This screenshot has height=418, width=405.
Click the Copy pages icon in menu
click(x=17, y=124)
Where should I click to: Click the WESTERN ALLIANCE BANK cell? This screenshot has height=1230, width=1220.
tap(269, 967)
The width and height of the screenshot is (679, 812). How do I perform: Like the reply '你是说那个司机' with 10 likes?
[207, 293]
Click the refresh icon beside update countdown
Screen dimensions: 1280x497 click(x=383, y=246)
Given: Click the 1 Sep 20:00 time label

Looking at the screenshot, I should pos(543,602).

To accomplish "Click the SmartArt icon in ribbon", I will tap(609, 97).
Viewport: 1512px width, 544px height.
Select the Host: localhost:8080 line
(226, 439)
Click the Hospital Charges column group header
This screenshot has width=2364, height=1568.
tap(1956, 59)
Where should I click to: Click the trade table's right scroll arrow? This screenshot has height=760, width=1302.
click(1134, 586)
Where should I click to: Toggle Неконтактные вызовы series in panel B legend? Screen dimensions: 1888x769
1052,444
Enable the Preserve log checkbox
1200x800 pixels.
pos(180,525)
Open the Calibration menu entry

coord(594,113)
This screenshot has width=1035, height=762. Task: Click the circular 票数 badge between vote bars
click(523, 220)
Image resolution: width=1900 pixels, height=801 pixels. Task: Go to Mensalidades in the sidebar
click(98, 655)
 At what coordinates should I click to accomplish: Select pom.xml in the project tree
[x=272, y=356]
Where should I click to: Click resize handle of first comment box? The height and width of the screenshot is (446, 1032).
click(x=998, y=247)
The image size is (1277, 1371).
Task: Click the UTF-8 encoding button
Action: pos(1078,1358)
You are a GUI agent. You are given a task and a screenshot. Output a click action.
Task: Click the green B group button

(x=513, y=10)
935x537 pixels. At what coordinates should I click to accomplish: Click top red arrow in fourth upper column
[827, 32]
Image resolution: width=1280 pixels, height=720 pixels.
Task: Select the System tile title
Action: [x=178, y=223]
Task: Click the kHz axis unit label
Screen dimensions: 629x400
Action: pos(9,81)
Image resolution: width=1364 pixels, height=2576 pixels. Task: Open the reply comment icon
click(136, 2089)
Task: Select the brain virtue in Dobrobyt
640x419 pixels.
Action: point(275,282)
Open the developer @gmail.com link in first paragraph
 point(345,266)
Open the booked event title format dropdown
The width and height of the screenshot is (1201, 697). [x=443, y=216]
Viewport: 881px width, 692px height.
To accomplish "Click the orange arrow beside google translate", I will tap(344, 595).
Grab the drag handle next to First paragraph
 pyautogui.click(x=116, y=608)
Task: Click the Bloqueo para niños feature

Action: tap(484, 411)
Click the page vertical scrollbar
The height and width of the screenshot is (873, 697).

What is being asked: Please count the lines in the material above where the word "Viewport" occurs, and give only the number.

Exercise solution: 2